:: WRITTEN REQUEST ::
Please return everything in the article on staying calm during conflict with your child from "Our three year old granddaughter" down to "her picked up.", word for word.

:: SOURCE ::
........

Manage Conflict in the Moment: Stay Calm
How do you manage conflict when you are in the middle of a power struggle with your child?
- You are out grocery shopping with your three year old who starts crying for the candy strategically located at the check-out line.
- Your teenager has just passed the driving test and wants the keys to the car but you need your car.
- Your middle-schooler has broken curfew and not contacted you. What do you do?
Once the struggle has begun, how can you change direction? The first thing you have to do is calm down. Second, help your child to calm down. Third, move on. Here are some strategies for doing this.
Take away the audience
Defusing conflict requires focus, privacy and quiet. Find a quiet place, such as the child’s bedroom, where you can talk to your child alone.
Find a change of setting to get away from the situation, such as a a walk outside, or some time alone. These actions can help you and your child to remain calm.
Use incentives to change behavior
An incentive such as food, the promise of a play date, or even television time can be negotiated to reframe the conflict.
Minimize time in a power struggle
Be straightforward and remember that the word “No” can be a complete sentence. End the discussion and move on to talking about happy times ahead.
Our three year old granddaughter went far away from home with her family. When she was unable to stop crying, a chair was set outside within our view, in a peaceful setting. It was designated as the crying chair. Time sitting on this chair was not punitive, but a constructive opportunity to decompress. It was a very effective strategy.
One of my most difficult teacher – student situations came when a high school student started to cut her hair in front of all of us and waved the scissors at us as we approached. I took her on a walk to a calming pathway near the high school that was on the way to her home. I had disengaged from trying to get the scissors away from her. She voluntarily put them down at the mention of going home. Things calmed down enough that I was able to walk back to school with her, call her mother and have her picked up.
Everyday we are faced with the potential for conflict with our children regardless of how old they are. However, our focus should remain to respond directly, stay calm and remember our unbiased love and affection for them.

........

:: DATASET ::
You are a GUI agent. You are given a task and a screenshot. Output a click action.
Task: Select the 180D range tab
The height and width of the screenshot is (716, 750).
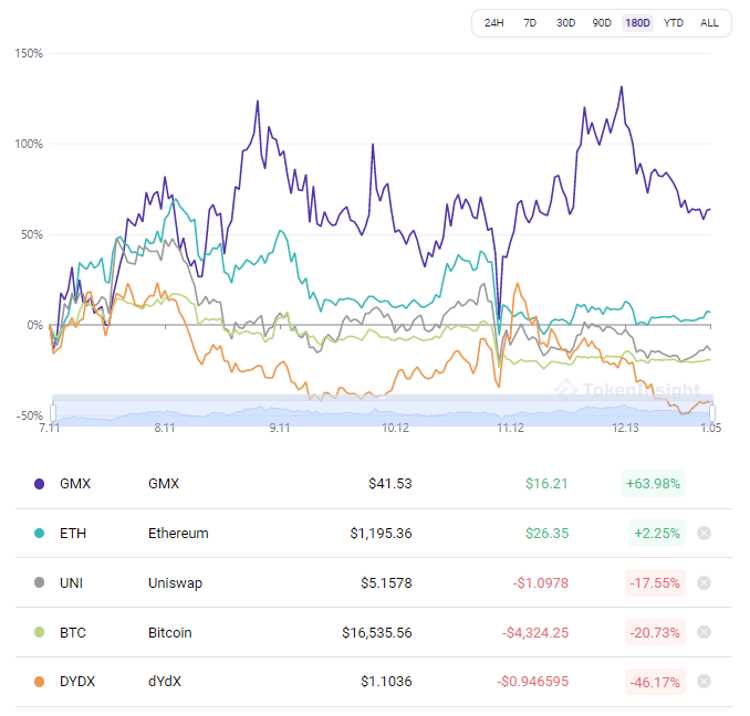point(638,23)
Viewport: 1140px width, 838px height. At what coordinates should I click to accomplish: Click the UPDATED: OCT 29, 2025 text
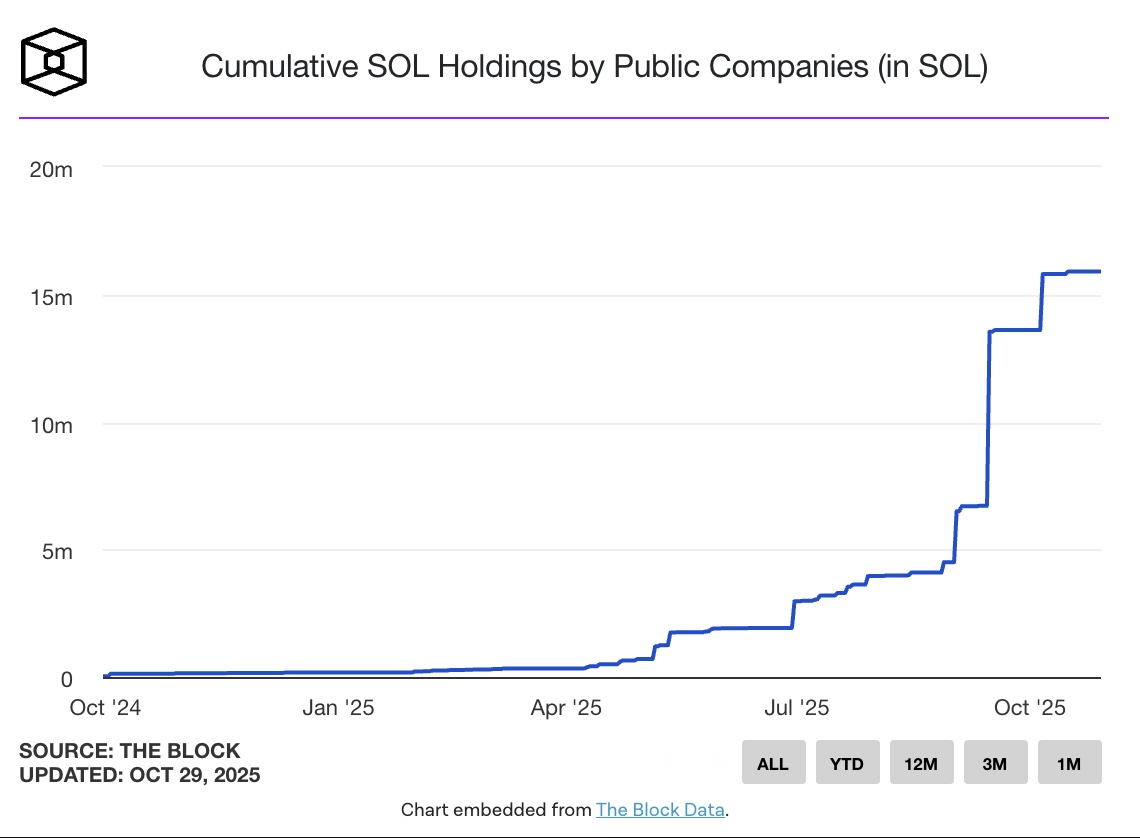tap(140, 775)
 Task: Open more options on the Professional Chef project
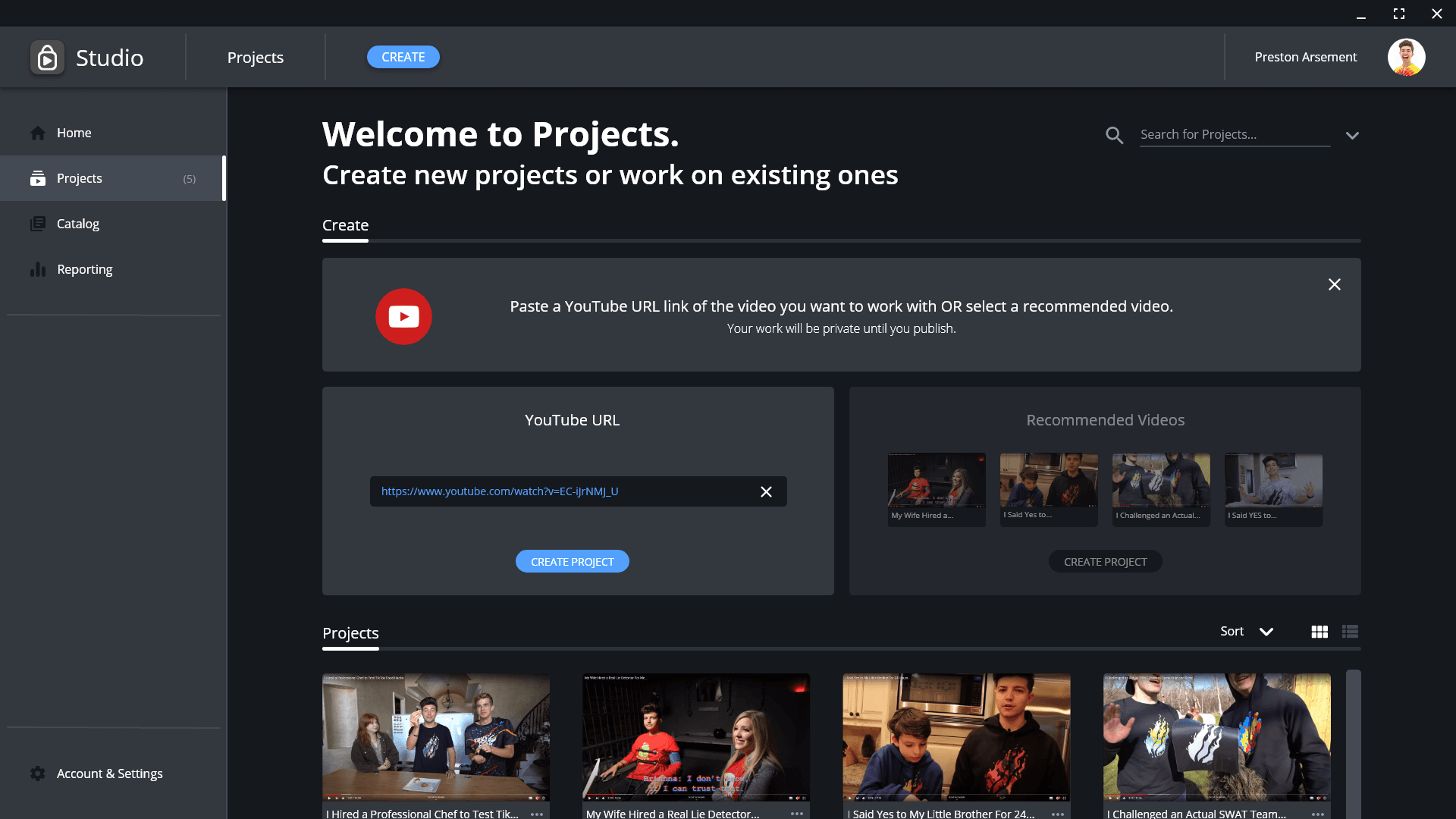[x=537, y=813]
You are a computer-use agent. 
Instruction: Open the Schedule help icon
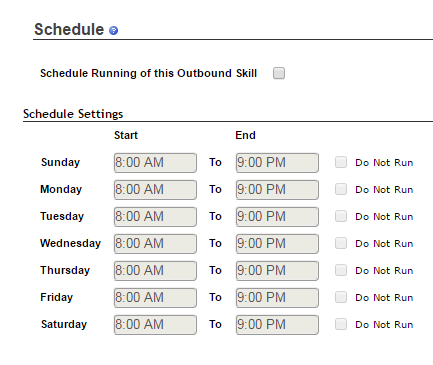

........

:: RESPONSE TO THIS TASK ::
Our three year old granddaughter went far away from home with her family. When she was unable to stop crying, a chair was set outside within our view, in a peaceful setting. It was designated as the crying chair. Time sitting on this chair was not punitive, but a constructive opportunity to decompress. It was a very effective strategy.
One of my most difficult teacher – student situations came when a high school student started to cut her hair in front of all of us and waved the scissors at us as we approached. I took her on a walk to a calming pathway near the high school that was on the way to her home. I had disengaged from trying to get the scissors away from her. She voluntarily put them down at the mention of going home. Things calmed down enough that I was able to walk back to school with her, call her mother and have her picked up.